Source: https://healthitsecurity.com/news/server-configuration-is-top-healthcare-software-vulnerability

81.5M Voter Records For Sale On Dark Web Ahead Of Midterm Elections

The quarterly incident response (IR) threat report from Carbon Black isn’t usually such an exciting read, aggregating as it does data from across a number of partners in order to provide actionable intelligence for business leaders. The latest report, published today, is a politically charged exception. Not only does it reveal that nation-state politically motivated cyberattacks are on the up, with China and Russia responsible for 41.4% of all the reported attacks, but that voter databases from Alabama to Washington (and 18 others) are for sale on the dark web. These databases cover 21 states in all, with records for 81,534,624 voters that include voter IDs, names and addresses, phone numbers and citizenship status. Tom Kellerman, Carbon Black’s chief cybersecurity officer, describes the nation-state attackers as not “just committing simple burglary or even home invasion, they’re arsonists.” Nobody relishes their house burning down, even figuratively speaking. Which is why, according to another newly published report, this time from Unisys, suggests one in five voters may stay at home during the midterms as they fear their votes won’t count if systems suffer a cyberattack.

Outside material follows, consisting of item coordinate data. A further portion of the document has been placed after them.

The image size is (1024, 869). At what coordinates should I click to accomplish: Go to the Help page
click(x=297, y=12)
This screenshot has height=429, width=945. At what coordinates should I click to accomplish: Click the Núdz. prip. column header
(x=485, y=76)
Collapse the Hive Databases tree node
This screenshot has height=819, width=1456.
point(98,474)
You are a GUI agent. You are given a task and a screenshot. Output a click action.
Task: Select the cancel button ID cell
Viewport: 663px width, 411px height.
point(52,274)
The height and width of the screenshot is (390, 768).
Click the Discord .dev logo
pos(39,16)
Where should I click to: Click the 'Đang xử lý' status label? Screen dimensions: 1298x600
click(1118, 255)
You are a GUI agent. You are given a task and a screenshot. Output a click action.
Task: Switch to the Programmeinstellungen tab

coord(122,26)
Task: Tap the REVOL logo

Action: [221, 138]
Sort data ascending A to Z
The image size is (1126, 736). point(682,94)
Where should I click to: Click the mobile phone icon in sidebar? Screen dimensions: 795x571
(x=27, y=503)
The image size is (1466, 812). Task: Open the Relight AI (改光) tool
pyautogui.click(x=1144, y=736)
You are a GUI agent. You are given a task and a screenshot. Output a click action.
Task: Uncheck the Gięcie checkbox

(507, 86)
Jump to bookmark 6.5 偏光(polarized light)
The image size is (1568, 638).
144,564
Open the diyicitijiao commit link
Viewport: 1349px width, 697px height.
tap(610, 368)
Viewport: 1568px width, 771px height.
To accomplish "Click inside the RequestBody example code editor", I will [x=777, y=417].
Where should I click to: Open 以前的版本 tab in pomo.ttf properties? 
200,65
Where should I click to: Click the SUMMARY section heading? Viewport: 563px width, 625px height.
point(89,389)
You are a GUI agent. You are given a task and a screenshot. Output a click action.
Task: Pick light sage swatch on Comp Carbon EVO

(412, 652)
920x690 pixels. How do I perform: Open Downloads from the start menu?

Amongst the key findings of the Carbon Black report, however, is the fact that China and Russia were responsible for 41.4% of the investigated attacks analyzed by researchers. The two also lead the pack when it comes to which countries incident response teams are seeing cyberattacks originating from. China was top of the table on 68% with Russia second on 59%. While the continent of North America (the report does not contain statistics that break this down to attacks from the United States alone) was third on 49%$, Iran, North Korea and Brazil were next in line. Earlier this year, Venafi surveyed security professionals with regards to election infrastructure risk. That research revealed that 81% of them thought threat actors will target election data as it is transmitted by voting machines. Worryingly, only 2% were ‘very confident’ in the capability of local, state and federal government to detect such attacks and only 3% thought the same about their abilities to block those attacks.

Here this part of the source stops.